Every record must be written out once more, with nothing added or omitted.

[Stored data entries]
⟨

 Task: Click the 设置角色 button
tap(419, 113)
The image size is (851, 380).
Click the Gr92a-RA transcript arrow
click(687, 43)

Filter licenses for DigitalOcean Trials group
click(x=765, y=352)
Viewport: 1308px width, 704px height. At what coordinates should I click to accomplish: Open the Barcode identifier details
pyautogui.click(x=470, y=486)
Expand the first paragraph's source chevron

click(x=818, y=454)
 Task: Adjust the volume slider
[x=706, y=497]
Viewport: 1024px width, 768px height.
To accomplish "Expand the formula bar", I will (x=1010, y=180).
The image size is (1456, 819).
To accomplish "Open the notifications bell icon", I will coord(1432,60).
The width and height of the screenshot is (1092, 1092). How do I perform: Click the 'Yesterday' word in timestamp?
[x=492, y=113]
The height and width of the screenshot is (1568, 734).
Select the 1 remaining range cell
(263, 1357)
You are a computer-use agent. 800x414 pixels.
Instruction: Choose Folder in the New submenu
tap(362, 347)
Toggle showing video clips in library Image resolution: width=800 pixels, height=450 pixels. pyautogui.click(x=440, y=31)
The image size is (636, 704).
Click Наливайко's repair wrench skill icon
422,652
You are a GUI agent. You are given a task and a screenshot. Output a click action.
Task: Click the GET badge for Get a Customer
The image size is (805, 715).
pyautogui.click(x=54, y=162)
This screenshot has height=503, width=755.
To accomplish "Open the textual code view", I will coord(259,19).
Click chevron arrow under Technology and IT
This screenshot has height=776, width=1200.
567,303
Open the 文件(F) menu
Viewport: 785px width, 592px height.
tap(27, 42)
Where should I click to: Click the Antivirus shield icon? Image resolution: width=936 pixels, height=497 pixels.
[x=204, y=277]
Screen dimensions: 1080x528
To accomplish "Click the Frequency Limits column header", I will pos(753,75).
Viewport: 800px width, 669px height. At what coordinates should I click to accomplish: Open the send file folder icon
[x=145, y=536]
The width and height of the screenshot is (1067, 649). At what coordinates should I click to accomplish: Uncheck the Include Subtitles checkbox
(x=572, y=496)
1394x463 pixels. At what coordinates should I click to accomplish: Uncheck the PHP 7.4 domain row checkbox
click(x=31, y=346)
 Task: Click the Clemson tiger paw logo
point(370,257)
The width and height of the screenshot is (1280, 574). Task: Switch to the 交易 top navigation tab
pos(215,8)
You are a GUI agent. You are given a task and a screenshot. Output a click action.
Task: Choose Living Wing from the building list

⟩

> RESULT
 Task: Click the 设置角色 button
tap(419, 113)
The image size is (851, 380).
Click the Gr92a-RA transcript arrow
click(687, 43)

Filter licenses for DigitalOcean Trials group
click(x=765, y=352)
Viewport: 1308px width, 704px height. At what coordinates should I click to accomplish: Open the Barcode identifier details
pyautogui.click(x=470, y=486)
Expand the first paragraph's source chevron

click(x=818, y=454)
 Task: Adjust the volume slider
[x=706, y=497]
Viewport: 1024px width, 768px height.
To accomplish "Expand the formula bar", I will (x=1010, y=180).
The image size is (1456, 819).
To accomplish "Open the notifications bell icon", I will coord(1432,60).
The width and height of the screenshot is (1092, 1092). How do I perform: Click the 'Yesterday' word in timestamp?
[x=492, y=113]
The height and width of the screenshot is (1568, 734).
Select the 1 remaining range cell
(263, 1357)
You are a computer-use agent. 800x414 pixels.
Instruction: Choose Folder in the New submenu
tap(362, 347)
Toggle showing video clips in library Image resolution: width=800 pixels, height=450 pixels. pyautogui.click(x=440, y=31)
The image size is (636, 704).
Click Наливайко's repair wrench skill icon
422,652
You are a GUI agent. You are given a task and a screenshot. Output a click action.
Task: Click the GET badge for Get a Customer
The image size is (805, 715).
pyautogui.click(x=54, y=162)
This screenshot has height=503, width=755.
To accomplish "Open the textual code view", I will coord(259,19).
Click chevron arrow under Technology and IT
This screenshot has height=776, width=1200.
567,303
Open the 文件(F) menu
Viewport: 785px width, 592px height.
tap(27, 42)
Where should I click to: Click the Antivirus shield icon? Image resolution: width=936 pixels, height=497 pixels.
[x=204, y=277]
Screen dimensions: 1080x528
To accomplish "Click the Frequency Limits column header", I will pos(753,75).
Viewport: 800px width, 669px height. At what coordinates should I click to accomplish: Open the send file folder icon
[x=145, y=536]
The width and height of the screenshot is (1067, 649). At what coordinates should I click to accomplish: Uncheck the Include Subtitles checkbox
(x=572, y=496)
1394x463 pixels. At what coordinates should I click to accomplish: Uncheck the PHP 7.4 domain row checkbox
click(x=31, y=346)
 Task: Click the Clemson tiger paw logo
point(370,257)
The width and height of the screenshot is (1280, 574). Task: Switch to the 交易 top navigation tab
pos(215,8)
You are a GUI agent. You are given a task and a screenshot. Output a click action.
Task: Choose Living Wing from the building list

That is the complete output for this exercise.